I met him first in 1984 at the opening of the new Nürburgring GP circuit, where there was a race for F1 drivers in Mercedes road cars. I took Ayrton from the airport, and we got along well. Then, in the race, I took the lead–and after half a lap he pushed me off! So that was a good start …
This was his first year in F1, with Toleman, and it was soon clear he had a special talent and also that he was very tough on the track. Actually, I believe now it wasn’t so much being tough as it was having his own rules: He had them, he believed in them and that was it. He was very religious, and he used to go on about speaking the truth, about his education, his upbringing and so on. I used to think that some of the things he did on the track didn’t fit with all that, but he believed he was always in the right.
We didn’t have any problems until Estoril in 1988, when we were McLaren teammates. As I passed Ayrton, he swerved at me, putting me maybe a foot from the pit wall. I didn’t lift and won the race, but I was shaken by what he’d done, and I told him what I thought. In a way, though, I can’t blame him, because he always got away with it! After all, how many times was Ayrton sanctioned for that kind of thing? Never.
It was in Imola in ’89 that the relationship between us disintegrated. We qualified one-two, and Ayrton suggested we shouldn’t fight at the first corner, Tosa, on the opening lap; whoever got there first would have the position. He led away, with me second, but then the race was stopped when Gerhard Berger had a big crash. On the restart, I got ahead–and at Tosa, Ayrton passed me!
Afterward, he argued that it wasn’t the start: It was the restart, so the agreement didn’t apply! I said I’d continue to work with him on technical matters, but that was it. And the atmosphere in the team became very bad, of course. At the end of the year, going to Suzuka, I was ahead on points, and I told the team, “There’s no way I’m going to open the door anymore.” I’d done it too often, and I’d had enough.
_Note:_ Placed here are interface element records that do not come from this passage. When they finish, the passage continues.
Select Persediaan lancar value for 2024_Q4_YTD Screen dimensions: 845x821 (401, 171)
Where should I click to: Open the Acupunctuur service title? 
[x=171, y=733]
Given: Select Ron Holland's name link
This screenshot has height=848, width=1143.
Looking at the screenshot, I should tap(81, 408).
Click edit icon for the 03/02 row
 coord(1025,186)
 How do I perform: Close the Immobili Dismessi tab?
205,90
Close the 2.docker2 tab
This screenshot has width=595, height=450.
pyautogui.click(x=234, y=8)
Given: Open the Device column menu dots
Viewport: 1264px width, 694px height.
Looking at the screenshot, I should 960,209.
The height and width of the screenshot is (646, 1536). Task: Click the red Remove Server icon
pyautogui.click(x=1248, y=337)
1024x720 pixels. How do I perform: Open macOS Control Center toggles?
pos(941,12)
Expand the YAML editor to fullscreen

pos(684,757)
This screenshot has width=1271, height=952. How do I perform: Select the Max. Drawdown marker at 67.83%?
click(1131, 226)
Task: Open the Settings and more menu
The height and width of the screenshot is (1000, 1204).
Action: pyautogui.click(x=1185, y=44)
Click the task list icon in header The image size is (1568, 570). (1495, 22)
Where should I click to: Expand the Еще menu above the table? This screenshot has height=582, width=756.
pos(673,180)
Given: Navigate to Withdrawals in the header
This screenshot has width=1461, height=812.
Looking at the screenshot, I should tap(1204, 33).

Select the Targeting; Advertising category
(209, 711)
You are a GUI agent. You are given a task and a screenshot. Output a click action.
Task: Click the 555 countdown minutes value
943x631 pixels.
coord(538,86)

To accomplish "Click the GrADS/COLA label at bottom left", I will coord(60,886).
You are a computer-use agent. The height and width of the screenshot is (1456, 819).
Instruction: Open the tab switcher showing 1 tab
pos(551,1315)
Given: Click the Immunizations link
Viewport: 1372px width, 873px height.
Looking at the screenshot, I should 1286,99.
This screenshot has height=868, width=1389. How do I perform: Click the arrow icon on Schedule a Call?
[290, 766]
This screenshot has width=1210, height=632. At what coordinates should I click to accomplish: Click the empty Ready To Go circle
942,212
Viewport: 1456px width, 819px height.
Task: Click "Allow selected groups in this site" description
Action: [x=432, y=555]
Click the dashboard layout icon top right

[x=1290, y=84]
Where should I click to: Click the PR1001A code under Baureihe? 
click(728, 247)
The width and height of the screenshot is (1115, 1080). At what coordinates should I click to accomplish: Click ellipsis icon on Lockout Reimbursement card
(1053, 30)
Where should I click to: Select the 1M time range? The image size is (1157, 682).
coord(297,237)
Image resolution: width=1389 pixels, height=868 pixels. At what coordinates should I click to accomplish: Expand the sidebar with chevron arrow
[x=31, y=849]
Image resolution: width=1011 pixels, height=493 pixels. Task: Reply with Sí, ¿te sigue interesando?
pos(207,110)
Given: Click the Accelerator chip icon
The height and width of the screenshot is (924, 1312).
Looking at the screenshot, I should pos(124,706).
Eventually, we crashed at the chicane. Everyone thinks I did it on purpose, but I didn’t want to finish the race like that. I’d led from the start and I wanted to win. When he tried to pass, I couldn’t believe it because he came from so far back, but I thought, “I’m not going to leave him even a 1-meter gap.” As I’d said, I didn’t open the door.
A year later we were back at Suzuka, again to settle the championship. Now I was with Ferrari, and into the first corner Senna drove into the back of me, and he later admitted he did it on purpose. I always said, Ayrton didn’t want to beat me, he wanted to destroy me. That was his motivation from the first day; on my last day, in Adelaide, everything changed completely. On the podium in Japan two weeks earlier, he wouldn’t even look at me, but now I was retiring, and he put his arm around me!
After that, we spoke often on the phone, usually about safety, and we agreed to discuss it at Imola. That weekend he was much softer, very down somehow, without the same power as before. We had a conversation on the Friday, and I saw him again on race morning–after Ratzenberger’s accident, of course. I could see he wanted help, that he needed somebody. We were going to speak again the following week. Of course, that never happened.
When people ask me who was the best driver I ever raced against, I say, “Senna, by a long way.” Whatever our problems, one thing that never changed was our respect for each other as drivers, and once we were not rivals anymore, everything was different.
I look back on those days now and think to myself, “Why did we put ourselves through all that? Why did it have to get so venomous?” I used to say to people, “You’re a fan of Ayrton Senna? Good, that’s fine, but please don’t hate me!” If we had to do it all again, I’d say to Ayrton, “Listen, we’re the best. Between us, we can screw all the others!”